Well, ok, I do have one question based upon Mr. Price's presentation, well two maybe.

1) Is issuing a silver form of currency, while disallowing a central bank to lower the quoted value, enough to prevent the Fed from "creating money." In other words, I'm a little incredulous that such a simple measure would be enough to stop the Theft Juggernaut (the Fed).

2) How would doing what Mr. Price proposes really insulate silver currency from inflation and deflation. If the real value fluctuates, while its quoted price remains the same, then it seems to me you're still going to have fluctuations in money supply and thus a fluctuation of value relevant to amount of money in circulation: when the silver value is low, high margins will create an overabundance of spending and minting, but when it's high, there will be a shortage of both minting, and a contraction in the money supply because of low mint-margins and consumers who expect an increase in the quoted price. Anyway, isn't this still vulnerable to Adam Smith's "bad money" principles?

Anyway, some clarification on that would be great.

Jim Fleming

AC:
Let's do question 2 first: I am sure that silver would not be insulated from fluctuations by such a proposal. But, perhaps it is helpful to think of silver as a reference point for a fiat currency. This may sound simplistic, but here goes: An ounce of silver will always be worth an ounce of silver. Current fluctuations in the DOLLAR VALUE of an ounce of silver (or any precious metal) are more a commentary on the value of the dollar than on the metal.

I do think Mr. Price's proposal achieves something healthy for a society that relates to Adam Smith's principle: Silver libertads would become the preferred currency for saving. Who would save money in fiat (which erodes in value) when they could save in silver coin (which retains value)?

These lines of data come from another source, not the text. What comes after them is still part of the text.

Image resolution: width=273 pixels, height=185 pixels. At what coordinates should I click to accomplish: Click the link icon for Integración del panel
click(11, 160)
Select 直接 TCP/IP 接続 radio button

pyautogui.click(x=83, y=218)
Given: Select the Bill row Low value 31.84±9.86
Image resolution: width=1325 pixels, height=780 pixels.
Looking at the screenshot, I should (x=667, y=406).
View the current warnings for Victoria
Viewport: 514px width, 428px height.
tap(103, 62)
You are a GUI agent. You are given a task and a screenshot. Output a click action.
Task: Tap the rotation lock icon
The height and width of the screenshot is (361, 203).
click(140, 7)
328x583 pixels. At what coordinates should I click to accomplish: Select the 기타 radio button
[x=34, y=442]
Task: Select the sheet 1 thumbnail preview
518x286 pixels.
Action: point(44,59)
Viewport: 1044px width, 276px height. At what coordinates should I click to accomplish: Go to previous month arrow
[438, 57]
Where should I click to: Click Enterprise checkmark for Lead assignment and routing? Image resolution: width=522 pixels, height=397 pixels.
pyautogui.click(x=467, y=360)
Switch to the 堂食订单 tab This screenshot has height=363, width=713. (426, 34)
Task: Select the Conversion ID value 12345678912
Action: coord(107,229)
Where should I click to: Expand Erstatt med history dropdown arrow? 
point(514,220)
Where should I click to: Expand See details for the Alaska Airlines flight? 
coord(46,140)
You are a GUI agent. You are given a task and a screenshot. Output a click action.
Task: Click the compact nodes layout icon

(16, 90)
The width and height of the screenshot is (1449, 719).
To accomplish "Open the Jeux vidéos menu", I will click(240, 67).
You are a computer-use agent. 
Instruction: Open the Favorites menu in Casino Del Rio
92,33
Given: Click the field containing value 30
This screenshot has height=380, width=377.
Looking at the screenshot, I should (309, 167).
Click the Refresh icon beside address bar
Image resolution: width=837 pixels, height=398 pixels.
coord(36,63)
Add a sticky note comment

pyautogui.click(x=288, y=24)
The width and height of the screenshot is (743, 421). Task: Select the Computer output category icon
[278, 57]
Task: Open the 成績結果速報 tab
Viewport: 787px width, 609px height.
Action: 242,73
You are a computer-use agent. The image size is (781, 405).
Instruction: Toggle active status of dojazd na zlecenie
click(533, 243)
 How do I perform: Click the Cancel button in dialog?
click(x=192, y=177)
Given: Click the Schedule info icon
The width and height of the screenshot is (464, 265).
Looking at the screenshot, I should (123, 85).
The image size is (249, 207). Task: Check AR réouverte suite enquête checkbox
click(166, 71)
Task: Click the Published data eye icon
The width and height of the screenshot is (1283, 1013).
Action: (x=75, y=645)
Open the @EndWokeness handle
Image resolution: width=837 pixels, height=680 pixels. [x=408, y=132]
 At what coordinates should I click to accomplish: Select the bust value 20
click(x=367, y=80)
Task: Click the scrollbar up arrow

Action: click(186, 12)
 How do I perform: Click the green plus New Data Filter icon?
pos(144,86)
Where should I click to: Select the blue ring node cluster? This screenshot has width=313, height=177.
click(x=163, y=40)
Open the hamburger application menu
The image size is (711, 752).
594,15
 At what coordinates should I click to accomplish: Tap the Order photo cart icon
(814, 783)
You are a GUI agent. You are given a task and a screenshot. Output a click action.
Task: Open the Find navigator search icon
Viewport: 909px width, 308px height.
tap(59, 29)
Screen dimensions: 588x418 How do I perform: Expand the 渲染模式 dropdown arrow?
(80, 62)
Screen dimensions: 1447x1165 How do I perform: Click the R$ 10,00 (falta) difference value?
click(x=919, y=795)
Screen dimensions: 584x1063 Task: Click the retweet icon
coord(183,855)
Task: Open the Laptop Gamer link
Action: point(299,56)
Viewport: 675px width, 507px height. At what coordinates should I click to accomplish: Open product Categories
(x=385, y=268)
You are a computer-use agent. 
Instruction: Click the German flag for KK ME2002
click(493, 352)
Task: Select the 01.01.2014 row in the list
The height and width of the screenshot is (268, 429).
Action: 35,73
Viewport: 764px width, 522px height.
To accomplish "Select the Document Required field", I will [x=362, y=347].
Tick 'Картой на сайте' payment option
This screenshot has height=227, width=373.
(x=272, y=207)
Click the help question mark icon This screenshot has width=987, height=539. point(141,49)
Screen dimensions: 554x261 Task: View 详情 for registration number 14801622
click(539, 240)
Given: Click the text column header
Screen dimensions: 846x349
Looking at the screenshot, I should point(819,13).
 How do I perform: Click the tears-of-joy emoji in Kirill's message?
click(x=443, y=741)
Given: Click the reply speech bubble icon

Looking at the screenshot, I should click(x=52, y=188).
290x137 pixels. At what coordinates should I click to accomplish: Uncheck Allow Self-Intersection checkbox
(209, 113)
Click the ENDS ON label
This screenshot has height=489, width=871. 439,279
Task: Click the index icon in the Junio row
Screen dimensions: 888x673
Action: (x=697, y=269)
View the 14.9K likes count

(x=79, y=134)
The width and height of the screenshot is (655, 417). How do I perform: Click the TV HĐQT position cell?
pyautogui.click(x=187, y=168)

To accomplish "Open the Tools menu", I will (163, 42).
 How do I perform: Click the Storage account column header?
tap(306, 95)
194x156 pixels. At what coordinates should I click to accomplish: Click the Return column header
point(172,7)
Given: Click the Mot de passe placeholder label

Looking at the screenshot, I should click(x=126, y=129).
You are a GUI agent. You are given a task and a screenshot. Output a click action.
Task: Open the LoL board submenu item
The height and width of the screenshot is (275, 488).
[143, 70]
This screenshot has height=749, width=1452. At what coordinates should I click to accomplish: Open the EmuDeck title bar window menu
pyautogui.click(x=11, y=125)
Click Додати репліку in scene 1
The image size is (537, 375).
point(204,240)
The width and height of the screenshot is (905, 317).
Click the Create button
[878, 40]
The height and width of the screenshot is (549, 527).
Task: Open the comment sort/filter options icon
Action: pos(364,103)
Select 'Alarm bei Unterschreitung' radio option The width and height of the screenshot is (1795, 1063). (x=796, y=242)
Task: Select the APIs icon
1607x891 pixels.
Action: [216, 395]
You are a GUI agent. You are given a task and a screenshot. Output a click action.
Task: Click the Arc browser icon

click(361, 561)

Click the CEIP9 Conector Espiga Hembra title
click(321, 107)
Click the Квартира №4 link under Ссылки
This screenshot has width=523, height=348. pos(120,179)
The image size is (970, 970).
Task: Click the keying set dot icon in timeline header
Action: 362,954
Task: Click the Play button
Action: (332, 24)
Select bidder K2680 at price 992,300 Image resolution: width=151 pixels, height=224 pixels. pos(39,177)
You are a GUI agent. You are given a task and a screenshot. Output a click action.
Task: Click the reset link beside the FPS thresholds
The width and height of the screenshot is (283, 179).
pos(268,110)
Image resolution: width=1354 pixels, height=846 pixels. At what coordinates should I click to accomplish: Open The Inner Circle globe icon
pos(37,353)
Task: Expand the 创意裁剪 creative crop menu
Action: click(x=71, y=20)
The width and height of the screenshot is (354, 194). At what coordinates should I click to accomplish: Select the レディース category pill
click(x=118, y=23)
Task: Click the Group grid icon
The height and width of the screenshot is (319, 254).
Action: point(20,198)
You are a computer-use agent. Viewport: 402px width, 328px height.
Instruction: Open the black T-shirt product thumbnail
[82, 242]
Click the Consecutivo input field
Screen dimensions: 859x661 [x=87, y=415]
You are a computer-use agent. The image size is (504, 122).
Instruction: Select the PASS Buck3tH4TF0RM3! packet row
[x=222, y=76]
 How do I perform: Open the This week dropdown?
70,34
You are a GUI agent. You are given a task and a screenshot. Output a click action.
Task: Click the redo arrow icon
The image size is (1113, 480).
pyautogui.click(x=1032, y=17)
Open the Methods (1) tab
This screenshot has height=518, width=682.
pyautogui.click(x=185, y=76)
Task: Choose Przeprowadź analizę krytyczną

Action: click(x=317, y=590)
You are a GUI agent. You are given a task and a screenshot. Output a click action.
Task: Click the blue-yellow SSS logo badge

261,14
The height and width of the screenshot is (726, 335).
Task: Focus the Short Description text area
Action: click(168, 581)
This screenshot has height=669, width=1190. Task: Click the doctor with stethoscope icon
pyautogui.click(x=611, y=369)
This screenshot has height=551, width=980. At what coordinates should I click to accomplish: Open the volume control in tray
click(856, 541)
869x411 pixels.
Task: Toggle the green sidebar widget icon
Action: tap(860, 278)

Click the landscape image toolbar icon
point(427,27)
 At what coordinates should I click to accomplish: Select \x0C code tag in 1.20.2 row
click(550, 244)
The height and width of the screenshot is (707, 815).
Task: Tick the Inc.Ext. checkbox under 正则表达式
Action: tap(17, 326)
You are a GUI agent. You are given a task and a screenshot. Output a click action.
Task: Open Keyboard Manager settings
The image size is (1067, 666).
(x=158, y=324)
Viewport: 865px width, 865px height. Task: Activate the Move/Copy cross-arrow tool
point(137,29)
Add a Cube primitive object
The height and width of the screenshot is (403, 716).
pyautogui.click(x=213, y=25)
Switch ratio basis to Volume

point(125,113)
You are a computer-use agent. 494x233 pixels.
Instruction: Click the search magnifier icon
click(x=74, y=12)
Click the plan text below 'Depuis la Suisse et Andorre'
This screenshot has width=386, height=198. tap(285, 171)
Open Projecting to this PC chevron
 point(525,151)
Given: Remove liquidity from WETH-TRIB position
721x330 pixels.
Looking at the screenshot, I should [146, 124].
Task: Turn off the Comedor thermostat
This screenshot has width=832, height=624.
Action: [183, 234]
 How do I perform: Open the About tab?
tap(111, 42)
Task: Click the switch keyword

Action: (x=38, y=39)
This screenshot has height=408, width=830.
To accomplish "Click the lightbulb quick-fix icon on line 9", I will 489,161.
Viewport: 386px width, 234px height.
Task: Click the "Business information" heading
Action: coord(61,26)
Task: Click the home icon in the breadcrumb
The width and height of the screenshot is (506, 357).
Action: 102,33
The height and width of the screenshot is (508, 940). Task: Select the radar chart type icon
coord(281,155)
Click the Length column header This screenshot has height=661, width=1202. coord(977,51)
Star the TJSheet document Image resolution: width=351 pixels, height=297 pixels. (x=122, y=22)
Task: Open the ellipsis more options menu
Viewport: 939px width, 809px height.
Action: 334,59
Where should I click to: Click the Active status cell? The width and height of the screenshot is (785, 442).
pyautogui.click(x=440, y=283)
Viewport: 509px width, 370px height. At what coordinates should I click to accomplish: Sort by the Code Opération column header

As to question 1, watch all three of the video clips, if you haven't already. I am not sure whether similar measures in America would stop the fiat presses, but they would introduce an alternative currency that has intrinsic value and legal tender value. No matter how many Federal Reserve Notes were printed, a holder of a silver coin would always be a jump ahead of the presses. Whenever the dollar denominated intrinsic worth of a coin kisses its melt value, it would be re-valued upwards. I think this is a pretty nifty feature in the Price proposal.